This article repeatedly accuses both students and professors of being completely uninformed about the textboox process, and why the price on these textbooks are so expensive. It seems to me that most students and expecially most professors are not nearly as moronic as this article makes them sound. It just seems like the article was written from a publisher's point of view.

This seems a bit sensational. Most textbooks are not $100, and many are available used. Perhaps this could be broken up to have a very informative NPOV section at the top talking about:

  • what a textbook is
  • how they are used in grade school, high school and college
  • who generally writes them (type of people, leading publishing houses, etc.)
  • the used textbook industry
  • how they differ outside the U.S., etc.

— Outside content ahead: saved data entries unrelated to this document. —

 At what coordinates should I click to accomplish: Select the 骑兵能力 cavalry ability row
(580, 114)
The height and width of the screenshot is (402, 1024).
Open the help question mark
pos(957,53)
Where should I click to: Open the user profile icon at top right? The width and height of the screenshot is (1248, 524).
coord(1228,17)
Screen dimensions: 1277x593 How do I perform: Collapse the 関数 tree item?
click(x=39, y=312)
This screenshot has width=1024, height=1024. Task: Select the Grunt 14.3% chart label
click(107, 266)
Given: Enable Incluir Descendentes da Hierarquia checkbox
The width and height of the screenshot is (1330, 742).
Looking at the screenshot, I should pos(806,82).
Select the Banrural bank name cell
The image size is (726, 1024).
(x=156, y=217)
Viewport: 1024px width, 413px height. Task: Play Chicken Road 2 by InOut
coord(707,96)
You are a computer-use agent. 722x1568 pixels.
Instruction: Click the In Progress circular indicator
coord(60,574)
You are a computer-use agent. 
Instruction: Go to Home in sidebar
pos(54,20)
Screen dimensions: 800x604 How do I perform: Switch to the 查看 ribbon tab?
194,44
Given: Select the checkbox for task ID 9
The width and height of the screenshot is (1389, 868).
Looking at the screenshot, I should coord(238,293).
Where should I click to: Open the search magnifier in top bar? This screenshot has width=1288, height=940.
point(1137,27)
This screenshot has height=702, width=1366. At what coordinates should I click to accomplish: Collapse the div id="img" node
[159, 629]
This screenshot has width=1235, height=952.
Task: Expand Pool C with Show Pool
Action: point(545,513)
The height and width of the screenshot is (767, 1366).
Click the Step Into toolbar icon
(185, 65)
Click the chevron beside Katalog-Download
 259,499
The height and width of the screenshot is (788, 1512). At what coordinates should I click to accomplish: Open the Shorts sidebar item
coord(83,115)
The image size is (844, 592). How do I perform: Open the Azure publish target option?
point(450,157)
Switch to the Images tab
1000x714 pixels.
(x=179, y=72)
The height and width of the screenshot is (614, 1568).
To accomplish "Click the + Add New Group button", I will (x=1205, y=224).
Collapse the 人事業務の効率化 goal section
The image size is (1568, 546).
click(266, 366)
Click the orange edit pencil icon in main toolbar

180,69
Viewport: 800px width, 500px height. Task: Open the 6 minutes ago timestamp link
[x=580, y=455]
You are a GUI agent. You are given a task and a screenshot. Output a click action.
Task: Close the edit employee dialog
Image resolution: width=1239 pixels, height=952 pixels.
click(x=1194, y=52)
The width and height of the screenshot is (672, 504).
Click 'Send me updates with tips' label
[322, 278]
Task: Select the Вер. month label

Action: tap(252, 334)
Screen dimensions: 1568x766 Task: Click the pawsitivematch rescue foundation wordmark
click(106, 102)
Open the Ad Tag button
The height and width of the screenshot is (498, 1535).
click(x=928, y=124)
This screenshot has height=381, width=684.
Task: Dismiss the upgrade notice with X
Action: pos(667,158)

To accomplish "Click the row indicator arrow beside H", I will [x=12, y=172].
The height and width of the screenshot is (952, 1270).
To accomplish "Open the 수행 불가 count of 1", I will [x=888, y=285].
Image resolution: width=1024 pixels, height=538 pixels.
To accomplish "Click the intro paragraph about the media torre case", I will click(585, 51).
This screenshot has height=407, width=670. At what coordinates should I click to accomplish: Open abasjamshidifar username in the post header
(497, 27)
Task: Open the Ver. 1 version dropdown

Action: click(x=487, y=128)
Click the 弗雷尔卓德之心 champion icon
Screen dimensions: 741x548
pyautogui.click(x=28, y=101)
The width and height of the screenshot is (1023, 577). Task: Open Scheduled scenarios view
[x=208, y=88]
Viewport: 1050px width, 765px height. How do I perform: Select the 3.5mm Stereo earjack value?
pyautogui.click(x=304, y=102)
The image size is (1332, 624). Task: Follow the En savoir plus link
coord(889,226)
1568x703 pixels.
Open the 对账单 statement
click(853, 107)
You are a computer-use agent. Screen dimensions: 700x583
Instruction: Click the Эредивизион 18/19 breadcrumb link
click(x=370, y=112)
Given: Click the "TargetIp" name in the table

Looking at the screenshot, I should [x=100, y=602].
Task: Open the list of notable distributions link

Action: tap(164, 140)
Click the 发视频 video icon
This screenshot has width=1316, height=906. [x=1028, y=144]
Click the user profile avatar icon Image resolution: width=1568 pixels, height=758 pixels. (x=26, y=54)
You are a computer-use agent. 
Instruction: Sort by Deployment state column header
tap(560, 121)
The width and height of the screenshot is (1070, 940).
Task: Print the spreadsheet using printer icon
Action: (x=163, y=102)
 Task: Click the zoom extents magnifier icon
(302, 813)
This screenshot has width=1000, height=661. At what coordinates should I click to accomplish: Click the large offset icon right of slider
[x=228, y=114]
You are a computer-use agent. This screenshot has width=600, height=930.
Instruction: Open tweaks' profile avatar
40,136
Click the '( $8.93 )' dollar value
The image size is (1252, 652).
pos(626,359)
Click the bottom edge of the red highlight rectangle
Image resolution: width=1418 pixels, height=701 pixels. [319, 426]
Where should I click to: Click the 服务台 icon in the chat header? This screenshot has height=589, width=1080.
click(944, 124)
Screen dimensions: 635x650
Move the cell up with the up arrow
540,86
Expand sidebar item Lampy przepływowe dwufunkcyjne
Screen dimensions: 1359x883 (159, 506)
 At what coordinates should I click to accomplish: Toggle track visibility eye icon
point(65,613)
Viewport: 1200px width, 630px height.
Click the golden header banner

Then there could be a section called "Controversy" that talked about the various controversial issues (price, content, revisionism, professors promoting their own books, etc.). The price discussion would be better if both POV were represented (sure, there's price gouging, but textbooks are expensive to produce, so it's understandable that it's hard to make the economics work). The content discussion would benefit from some case/law references. --Meara 03:23, 22 Mar 2004 (UTC)

Just for what it's worth, in my experience (as a current college student) most of my textbooks do indeed cost $100 or more if purchased new. Quandaryus 21:10, 31 Aug 2004 (UTC)

I got a new copy of MIT's calculus book on amazon for $50, I believe it was New, but I'm not sure (in any case, it looked new and didn't seem to have been used). ugen64 00:42, Sep 16, 2004 (UTC)

I agree the pricing discussion is inappropriate in its current location. It doesn't really deserve more than a footnote somewhere, or perhaps a note that high prices are a leading cause of pursuing other avenues of disemminating information from teacher to student.

Perhaps a better way to deal with the pricing topic is to find some neutral data on the subject and simply present what goes into the cost of the average textbook. (i.e. 30% printing costs, 60% copyright licensing, 5% bookstore profit, 5% other) This would be more informative than the current approach, and you could just have a section about "What goes into the cost of a textbook?" or something.

The problem is that the only source for this data is the book stores and publishers themselves. They publish numbers, but they're obviously nonsense, pretending that they make 0% profit and that the entire cost to the consumer is justified by expenses: http://www.nacs.org/public/industry.asp —Preceding unsigned comment added by 71.167.73.243 (talk) 21:06, 30 August 2008 (UTC)[reply]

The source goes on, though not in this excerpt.